Saiu hoje (02) no blog do Vicente Nunes, do Correio Braziliense: O Superior Tribunal de Justiça (STJ) cortou o transporte de estagiários e terceirizados de sua sede até a rodoviária no centro de Brasília. Esse transporte funcional só será permitido para servidores concursados. A gritaria é geral.

O STJ informa que “decidiu rever o transporte de funcionários terceirizados e estagiários da sede até a rodoviária para evitar a percepção de duplo benefício percebido por esses funcionários, já que já fazem jus ao vale-transporte”.

Terceirizados e estagiários contestam. Alegam que a sede do STJ está em uma área sem transporte público. Portanto, dizem que seria uma cortesia da instituição manter o direito de usar o ônibus que transporta servidores da rodoviária até o Tribunal e, de lá, até a rodoviária.

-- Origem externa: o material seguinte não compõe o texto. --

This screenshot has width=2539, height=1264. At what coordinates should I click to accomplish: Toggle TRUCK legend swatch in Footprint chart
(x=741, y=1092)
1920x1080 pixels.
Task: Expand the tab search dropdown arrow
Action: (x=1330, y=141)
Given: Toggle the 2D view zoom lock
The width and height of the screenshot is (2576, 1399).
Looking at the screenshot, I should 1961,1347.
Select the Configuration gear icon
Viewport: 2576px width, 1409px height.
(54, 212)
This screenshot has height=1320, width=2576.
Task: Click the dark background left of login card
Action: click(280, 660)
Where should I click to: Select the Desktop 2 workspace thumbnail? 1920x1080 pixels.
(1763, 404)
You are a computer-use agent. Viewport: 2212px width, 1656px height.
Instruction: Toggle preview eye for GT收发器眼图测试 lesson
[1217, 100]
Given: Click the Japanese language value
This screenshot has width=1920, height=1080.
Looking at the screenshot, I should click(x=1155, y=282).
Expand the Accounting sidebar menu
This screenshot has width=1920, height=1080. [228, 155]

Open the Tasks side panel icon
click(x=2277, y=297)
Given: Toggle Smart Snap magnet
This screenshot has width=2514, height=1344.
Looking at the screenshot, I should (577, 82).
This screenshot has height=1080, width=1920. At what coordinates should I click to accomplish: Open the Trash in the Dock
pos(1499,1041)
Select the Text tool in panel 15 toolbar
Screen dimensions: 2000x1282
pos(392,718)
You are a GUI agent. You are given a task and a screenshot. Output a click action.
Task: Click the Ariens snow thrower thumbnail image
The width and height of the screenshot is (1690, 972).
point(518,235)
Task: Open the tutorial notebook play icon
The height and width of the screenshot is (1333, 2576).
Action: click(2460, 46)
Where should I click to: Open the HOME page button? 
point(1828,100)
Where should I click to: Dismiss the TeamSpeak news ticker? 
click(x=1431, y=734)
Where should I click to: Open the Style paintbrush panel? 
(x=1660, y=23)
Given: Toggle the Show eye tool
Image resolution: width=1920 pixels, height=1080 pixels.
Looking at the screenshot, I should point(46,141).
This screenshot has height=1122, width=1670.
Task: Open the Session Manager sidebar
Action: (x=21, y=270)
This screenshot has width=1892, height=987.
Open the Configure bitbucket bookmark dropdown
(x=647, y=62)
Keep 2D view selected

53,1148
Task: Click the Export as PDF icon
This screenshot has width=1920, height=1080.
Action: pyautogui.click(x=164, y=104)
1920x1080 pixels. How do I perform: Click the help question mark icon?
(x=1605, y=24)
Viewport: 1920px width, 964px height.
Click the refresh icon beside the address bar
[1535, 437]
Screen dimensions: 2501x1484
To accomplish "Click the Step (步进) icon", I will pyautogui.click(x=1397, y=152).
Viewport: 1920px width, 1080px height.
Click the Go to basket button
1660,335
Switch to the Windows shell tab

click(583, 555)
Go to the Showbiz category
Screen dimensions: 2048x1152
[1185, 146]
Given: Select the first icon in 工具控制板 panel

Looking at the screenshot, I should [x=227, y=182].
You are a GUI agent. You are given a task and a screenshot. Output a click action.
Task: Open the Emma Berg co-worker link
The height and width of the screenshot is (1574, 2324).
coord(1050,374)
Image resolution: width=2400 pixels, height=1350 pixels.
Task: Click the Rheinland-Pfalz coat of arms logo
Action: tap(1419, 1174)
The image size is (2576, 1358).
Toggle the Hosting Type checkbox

O STJ alega que está seguindo o que já foi feito em alguns tribunais, que assinaram Termo de Ajustamento de Conduta (TAC) com o Ministério Público. O caso mais recente de acordo envolveu o Tribunal Superior Eleitoral (TSE).

Terceirizados e estagiários dizem que, em nenhum momento, foram comunicados sobre problemas do STJ com o Ministério Público. A justificativa que receberam foi a de que a redução de dois para um ônibus de transporte e a proibição em usá-lo se devia à necessidade de reduzir a emissão de gases que provocam o efeito estufa.

Na berlinda

Os tribunais do país estão na berlinda, devido aos benefícios exorbitantes dados as servidores. Com vários penduricalhos, muitos, sobretudo juízes e desembargadores, ganham salários acima do teto permitido por lei, de R$ 33,7 mil. Os magistrados recebem auxílio-moradia mesmo tendo residência própria na cidade em que vivem e trabalham.

Diante dos abusos, a presidente do Supremo Tribunal Federal (STF) e do Conselho Nacional de Justiça (CNJ), Cármem Lúcia, determinou que todos os tribunais deem transparência às folhas de salários para que a sociedade possa ter consciência do que ocorre no Judiciário.